Le pendule : « C’est une foutue bonne question. En toute sincérité, je ne saurais trop te dire quelles épreuves tu devras passer. La seule chose que tu puisses faire est celle-ci : à l’aide d’un fil, fais-de moi un collier que tu passeras autour du cou ; et à partir de là, je te donnerai le même conseil qu’à Pocahontas : « écoute ton cœur ».
Casimir ne put dissimuler sa déception ; les deux épreuves qu’il avait attendu de subir, et qu’il avait bien compté réussir quelle qu’eût été leur difficulté, semblaient soudainement s’éloigner pour n’être plus qu’un vague point de chute dans l’horizon du désespoir et des âmes brisées, soupir intense et larmoyant du poète au pied du chêne d’où tombent les glands sur sa tête pleurant dans ses mains aux lignes usées par la plume.

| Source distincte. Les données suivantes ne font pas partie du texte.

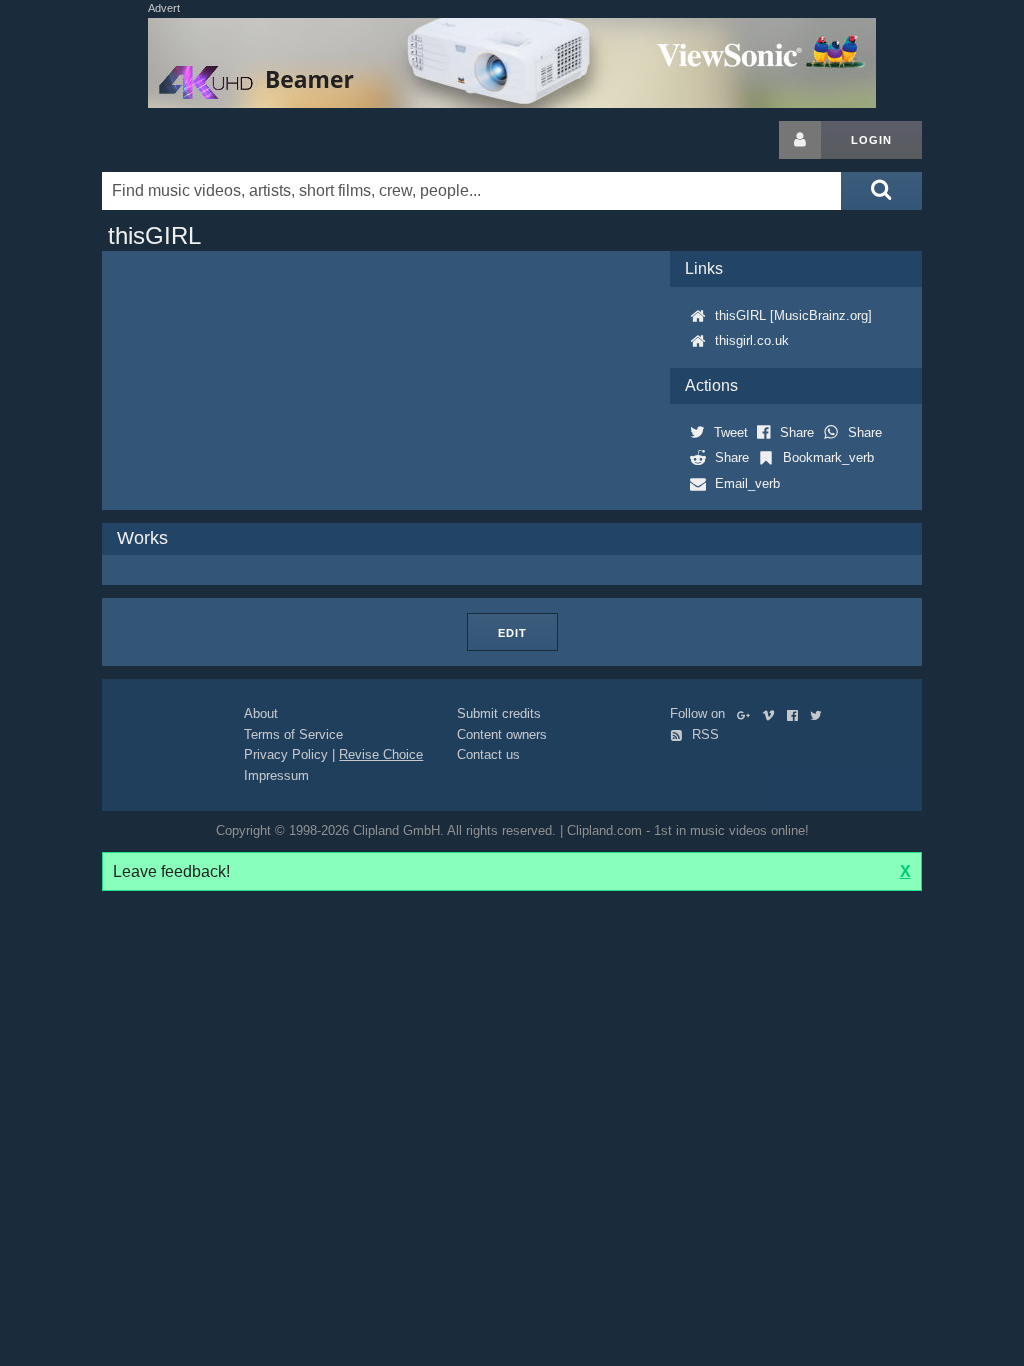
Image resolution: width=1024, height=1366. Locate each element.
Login (871, 140)
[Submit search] (881, 191)
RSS (703, 734)
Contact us (488, 754)
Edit (512, 633)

Toutefois, et quoique cela lui en coutât, il s’exécuta. Il noua autour de son cou la ficelle qui tenait le pendule et, son fidèle compagnon contre la poitrine, il entreprit, comme cela lui avait été préconisé, d’écouter son cœur. Mais comment faire ? se demanda-t-il. Il se mit à marcher, et machinalement ouvrit un tiroir. Dans le bric-à-brac qui s’offrit à ses yeux, son regard fut attiré par un objet en particulier : un stéthoscope.

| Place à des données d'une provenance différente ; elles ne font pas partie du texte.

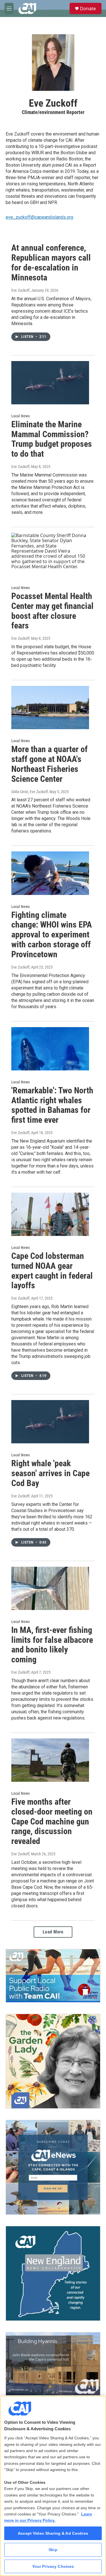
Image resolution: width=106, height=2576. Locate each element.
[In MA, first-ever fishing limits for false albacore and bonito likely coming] (50, 1588)
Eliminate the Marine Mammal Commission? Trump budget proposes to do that (51, 439)
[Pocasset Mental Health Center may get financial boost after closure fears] (50, 554)
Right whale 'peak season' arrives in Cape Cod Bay (50, 1473)
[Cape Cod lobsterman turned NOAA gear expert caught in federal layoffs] (50, 1214)
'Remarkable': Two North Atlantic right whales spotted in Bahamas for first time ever (52, 1105)
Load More (53, 1932)
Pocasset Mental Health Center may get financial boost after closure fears (52, 610)
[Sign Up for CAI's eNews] (53, 2167)
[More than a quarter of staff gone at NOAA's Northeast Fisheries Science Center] (50, 707)
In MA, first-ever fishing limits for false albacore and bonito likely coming (52, 1644)
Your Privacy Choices (53, 2566)
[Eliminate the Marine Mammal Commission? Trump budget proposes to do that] (50, 382)
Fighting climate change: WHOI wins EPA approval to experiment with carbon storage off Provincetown (51, 934)
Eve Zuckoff (20, 290)
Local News (20, 416)
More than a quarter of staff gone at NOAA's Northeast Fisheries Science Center (49, 763)
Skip (53, 2549)
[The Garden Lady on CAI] (53, 2061)
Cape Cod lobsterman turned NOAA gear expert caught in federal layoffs (52, 1270)
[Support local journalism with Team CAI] (53, 1975)
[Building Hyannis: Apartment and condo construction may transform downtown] (53, 2363)
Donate (88, 8)
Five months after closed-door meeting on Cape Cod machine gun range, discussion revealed (51, 1821)
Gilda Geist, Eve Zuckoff (29, 791)
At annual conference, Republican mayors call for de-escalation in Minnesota (51, 262)
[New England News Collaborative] (53, 2273)
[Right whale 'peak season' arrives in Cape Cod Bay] (50, 1421)
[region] (53, 2486)
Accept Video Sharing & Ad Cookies (53, 2533)
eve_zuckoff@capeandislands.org (39, 217)
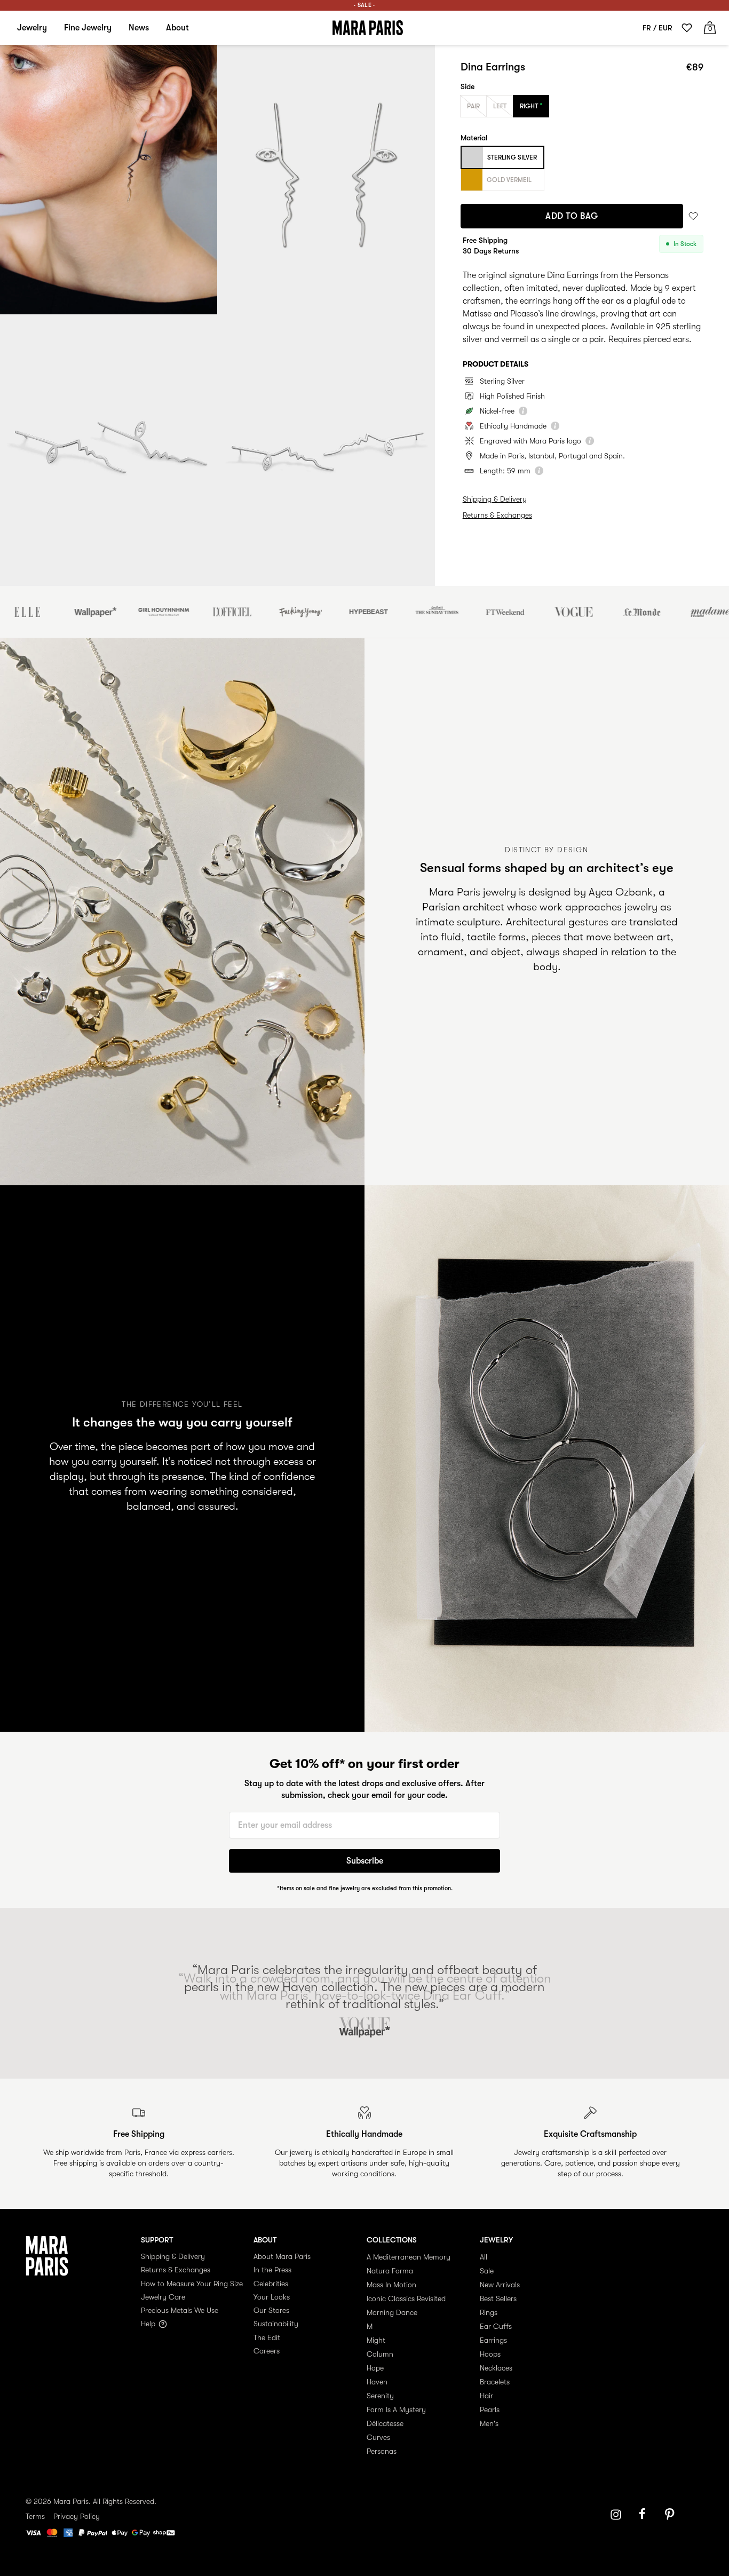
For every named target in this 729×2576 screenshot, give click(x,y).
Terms (35, 2516)
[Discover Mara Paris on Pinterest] (671, 2514)
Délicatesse (385, 2423)
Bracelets (495, 2381)
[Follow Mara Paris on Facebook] (645, 2514)
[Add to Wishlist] (693, 216)
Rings (488, 2312)
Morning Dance (392, 2312)
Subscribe (364, 1861)
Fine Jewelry (88, 28)
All (483, 2257)
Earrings (493, 2340)
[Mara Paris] (367, 27)
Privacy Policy (76, 2516)
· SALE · (364, 5)
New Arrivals (500, 2284)
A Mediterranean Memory (408, 2257)
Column (380, 2354)
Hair (486, 2395)
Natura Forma (390, 2270)
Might (376, 2340)
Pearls (490, 2409)
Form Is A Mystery (396, 2409)
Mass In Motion (391, 2284)
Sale (487, 2270)
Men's (489, 2423)
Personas (382, 2451)
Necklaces (496, 2368)
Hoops (490, 2354)
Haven (377, 2381)
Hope (375, 2368)
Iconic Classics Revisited (406, 2298)
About (177, 28)
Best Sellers (498, 2298)
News (139, 28)
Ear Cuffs (496, 2326)
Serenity (380, 2395)
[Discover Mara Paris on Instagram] (615, 2514)
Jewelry (32, 28)
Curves (378, 2437)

Et soudain, la mémoire, les images, les souvenirs, lui revinrent à l’esprit : « Cet objet, c’est un stéthoscope mon petit, ça sert à écouter les cœurs, tu vois ? Regarde, je vais te montrer en écoutant ton cœur. »
Images qui s’entrechoquent, homme réconfortant et souriant, pansement sur un index meurtri. Un film passé au mixer : vision fugace d’un canard de bain englouti voracement par la baignoire ; de sa main orange plongeant vers le jouet pour le rattraper ; de son index happé à son tour par les flots savoneux, d’un pincement intense d’un cri suraigu de douleur ; de sa maman paniquée, autant par les hurlements que par son mari impuissant, qui accoure Ooh mon pauvre petit Casimir que t’est-il arrivé ? Maman est là ne t’inquiète pas, je vais t’emmener chez le docteur, voilà, voilà, calme-toi… Réconfort de l’épaule maternelle, larmes coulant le long du dos rond de la génitrice, menton tremblant et dents serrant la lèvre inférieure.
Et puis il y eut la voiture, Citroën des années 50, pétaradante mais rassurante ; un sparadrap sur le doigt, Casimir, sur le siège arrière, contemplait les lampadaires et sentait le rai de leur douce lumière électrique caressant sa peau — lumière jaune puis obscurité puis lumière jaune — ; et sa maman, toujours pas niquée, à la conduite douce et aérienne, l’emmenait chez un type nommé le docteur, et le docteur savait encore mieux que maman ce qu’il fallait faire. En sortant de la voiture, Casimir regarda vers les étoiles ; — certaines étaient filantes et dansaient entre elles comme les vieux à un concert d’André Rieu.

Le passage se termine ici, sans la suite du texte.